I have read that low intensity/expression genes are prone to be false positive compared to other more expressed genes in microarrays.
I did not know what was the intensity threshold under which a gene is considered to be lowly expressed.
I found out that there is a way of classifying genes expression level in not expressed/low/medium/high-expressing genes using the signal/noise ratio (SNR) thresholds (http://www.ncbi.nlm.nih.gov/pmc/articles/PMC436055/).
However, in this publication the threshold based on SNR seems to be chosen arbitrarily.
Do you know other approaches to classify genes according to their expression levels ?
I'd suggest that many cut-offs, thresholds etc. are chosen arbitrarily. There often isn't a "correct" value; it's a matter of how many true/false positives/negatives you are prepared to tolerate.
When you see the bullet spread out more, you data is getting more noisy. You can use this chart to pick a threshold to ignore low-expression genes (e.g. when the variation in M starts to increase).
Different platforms and different normalization methods yield different signal distributions, so it isn't possible to give one universal cutoff for genes with low expression values.
As Neilfws suggests, and as is neatly supported by the figure at the bottom of the page you link to, there is no correct threshold. On the figure, there is no logical place to choose as a cutoff, only a gradual increase in the 'noisiness'. Speaking of that figure, it is a strange choice to present as typical data since there is at least 2 forms of artefacts in that figure (spurr on upper left pointing to the up and right and the one in the center pointing down).
We usually go for the following procedure to choose genes that are expressed highly enough to analyse. Although it is arbitrary, in the sense that WE choose the method and threshold, not that we choose some random method, it is easy to explain and logical so it never gave us problems during reviews. It works if you have blank spots or negative controls on your array.
We calculate the average and standard deviation of the expression value of all the blanks and negative controls on one array (we do it separately for both colours in 2-colour arrays).
We define a threshold for each array (or colour) that is equal to the mean expression of the blanks plus two times the standard deviation (threshold = mean + 2*stdev) (assuming these do not deviate too much from a normal deviation, it means that the threshold will keep spots that are outside ~95% of the distribution of the blanks)
We keep a gene if it is above the threshold on more than 80% of the samples of at least one of the biological groups we are testing.
So, let's say you have 4 groups, if at least 1 group has a spot above the mean + 2 time the stdev for 80% or more of the samples, we retain it in the analysis.
Well, maybe not THAT simple to explain, but easy to understand and kind of logical. Plus, it retains spots that may be not expressed in one group but that are expressed in another one. These genes are especially interesting since they could very well be differentially expressed. Other methods may miss these genes.
Well-described. Just a note that using information about biological groups to filter genes has the potential to bias downstream statistical tests. In practice, how much bias is introduced will depend on the experimental system.
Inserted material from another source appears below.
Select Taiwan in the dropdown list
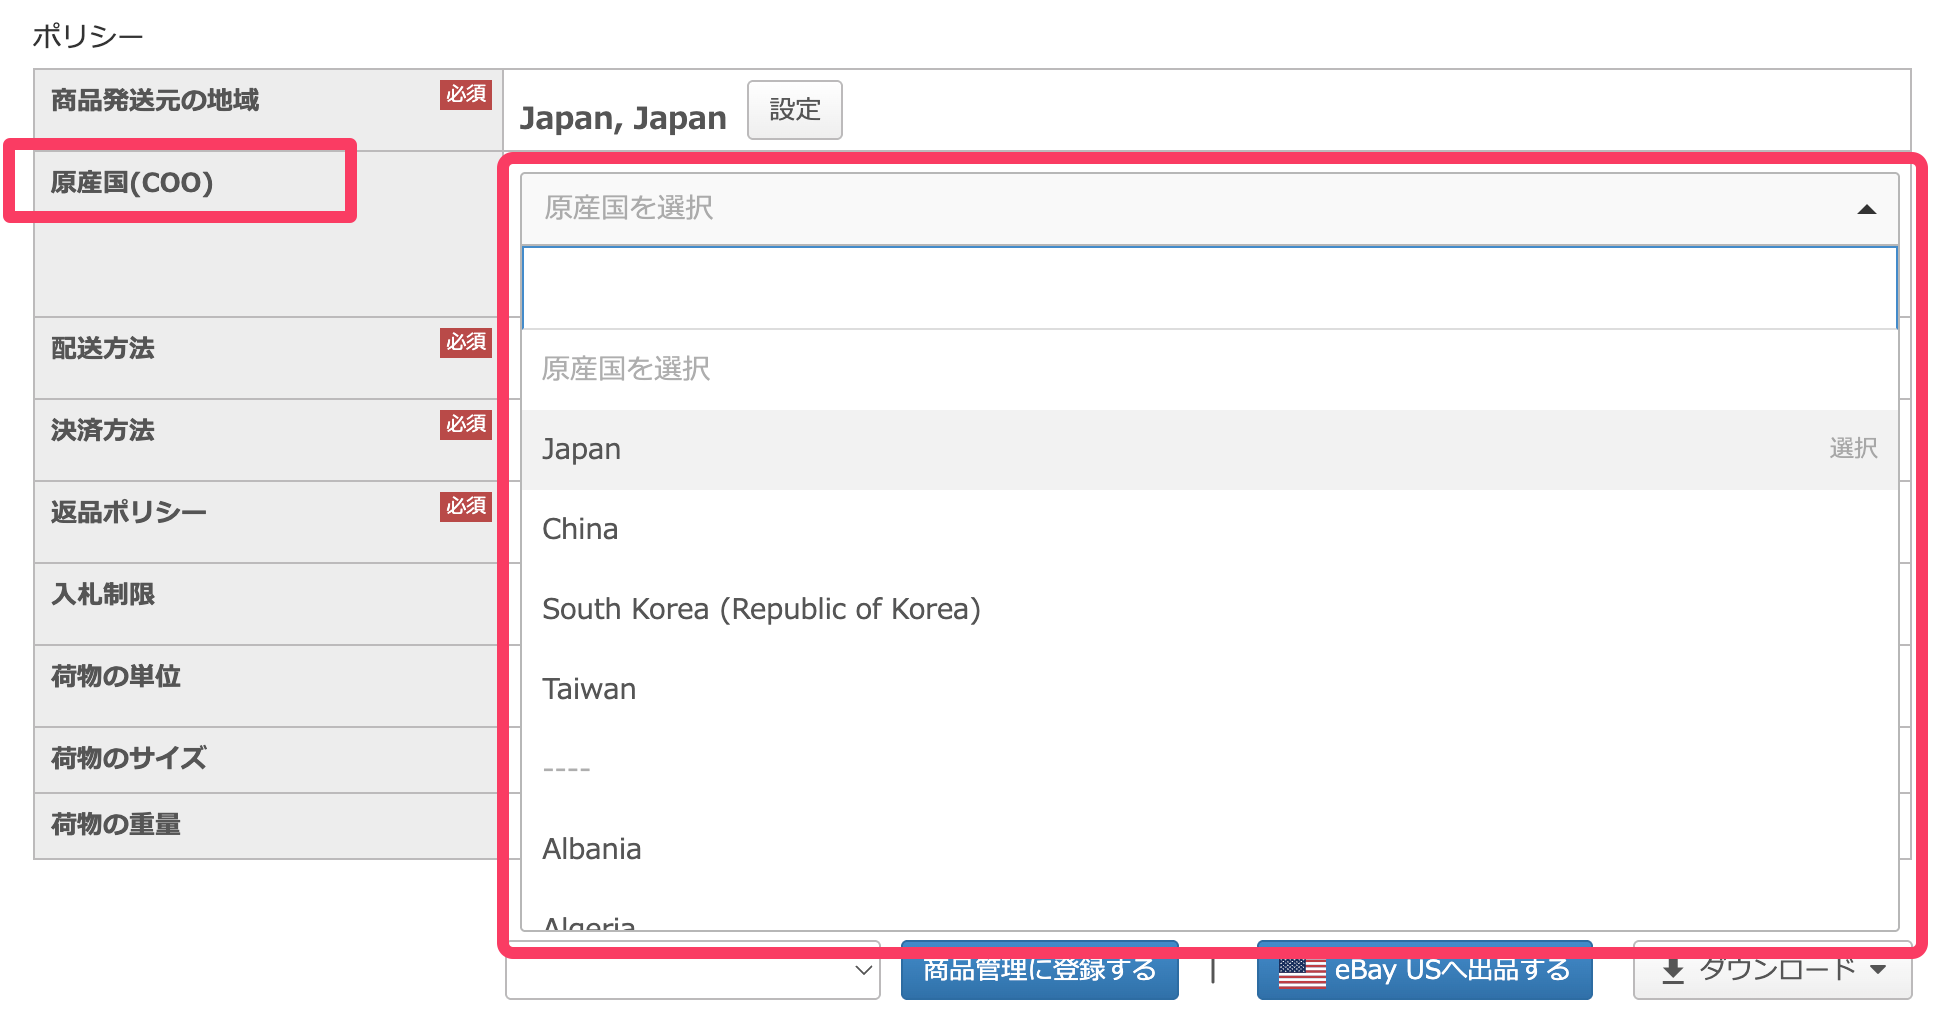Screen dimensions: 1934x1028 coord(588,689)
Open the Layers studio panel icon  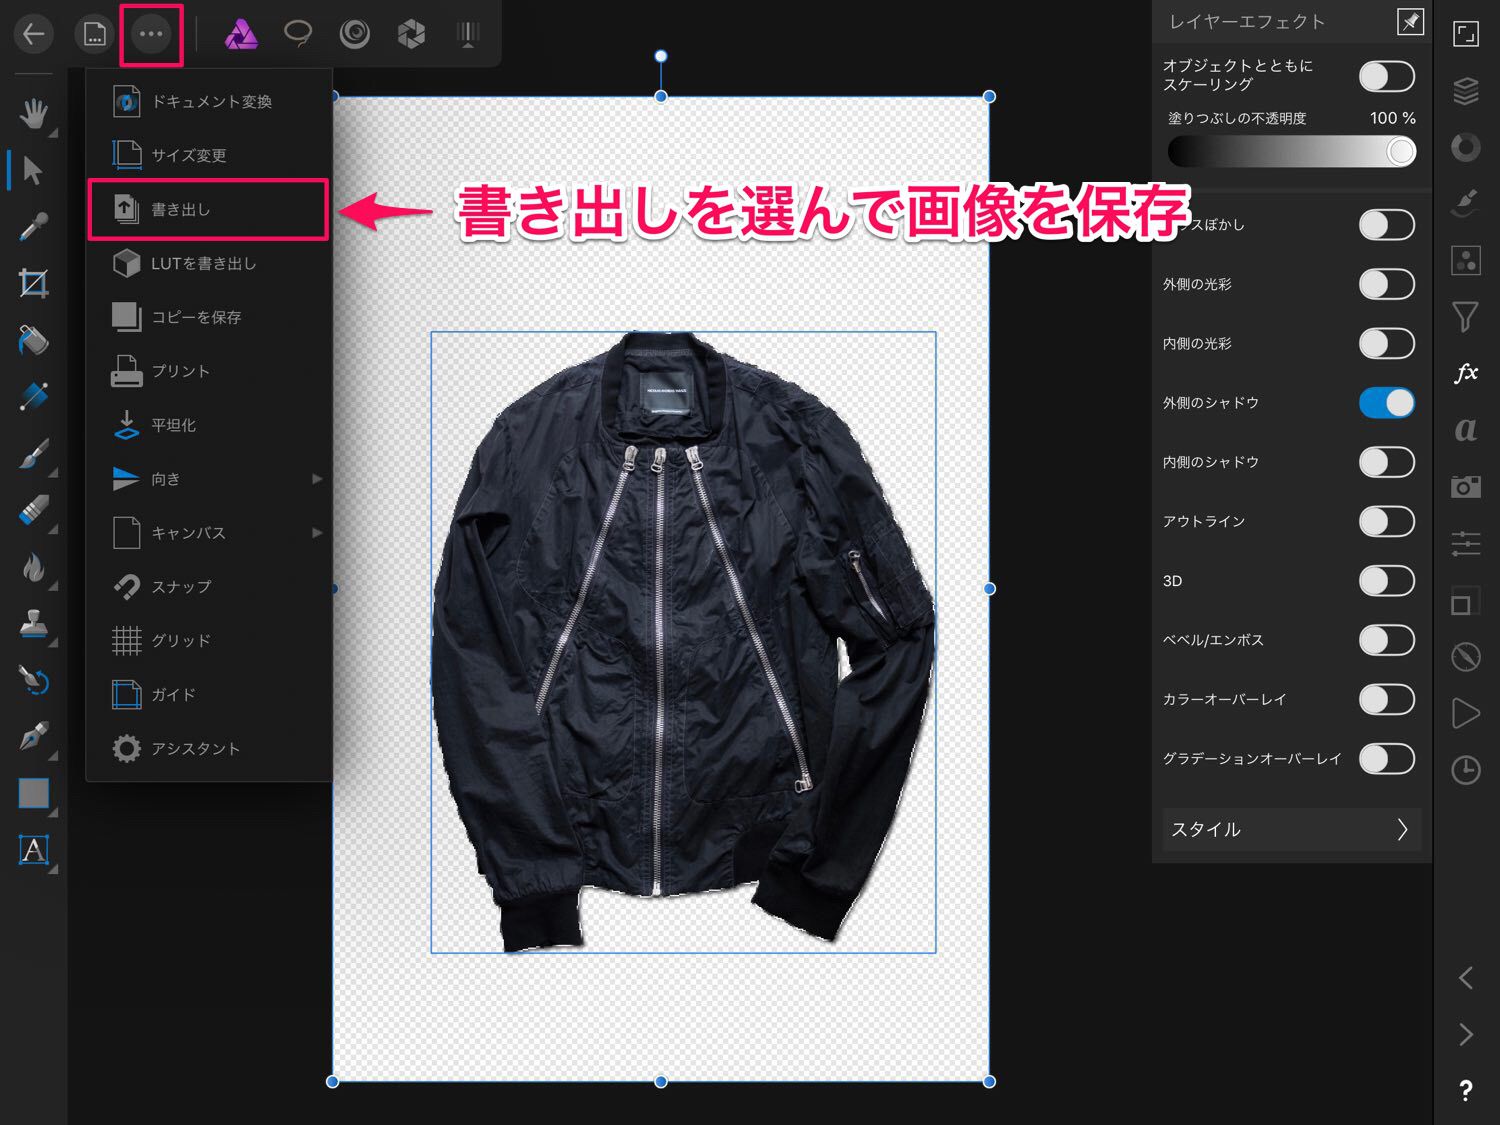pos(1465,91)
Now I have duplicate dual-color microarray raw data (FE text files) and I would like to set an intensity threshold to filter out genes that are lowly expressed. Per your method, readings of "all the blanks and negative controls on one array" should be used to calculate the Aveage and Standard Deviation of the expression values of them. However, could you help specifiy what the values of the "BLANKs and NEGATIVE CONTROLs on one array" are in an FE text file? I suppose the values are those in the gBGUsed and rBGUsed columns. But since every g/rBGSubSignal value is obtained individually by the substration of "g/rMeanSignal-g/rBGUsed", I do not understand why the above procedure indicates a substration with "the mean expression" calculated from ALL the blanks and negative controls.
When analyzing Affymetrix human exon arrays, I've used the DABG (detected above background) function from the Affymetrix power tools software. This provides a p-value for each probe after testing whether or not a probeset is detected above background. When using gene-level estimates, a threshold can be set such as requiring the DABG P < 0.05 in ~50% of the samples of at least one group (as suggested here). This method requires you to have the raw CEL files, and I'm not sure if this is appropriate for other Affy arrays beyond the human exon array.
I'd suggest that many cut-offs, thresholds etc. are chosen arbitrarily. There often isn't a "correct" value; it's a matter of how many true/false positives/negatives you are prepared to tolerate.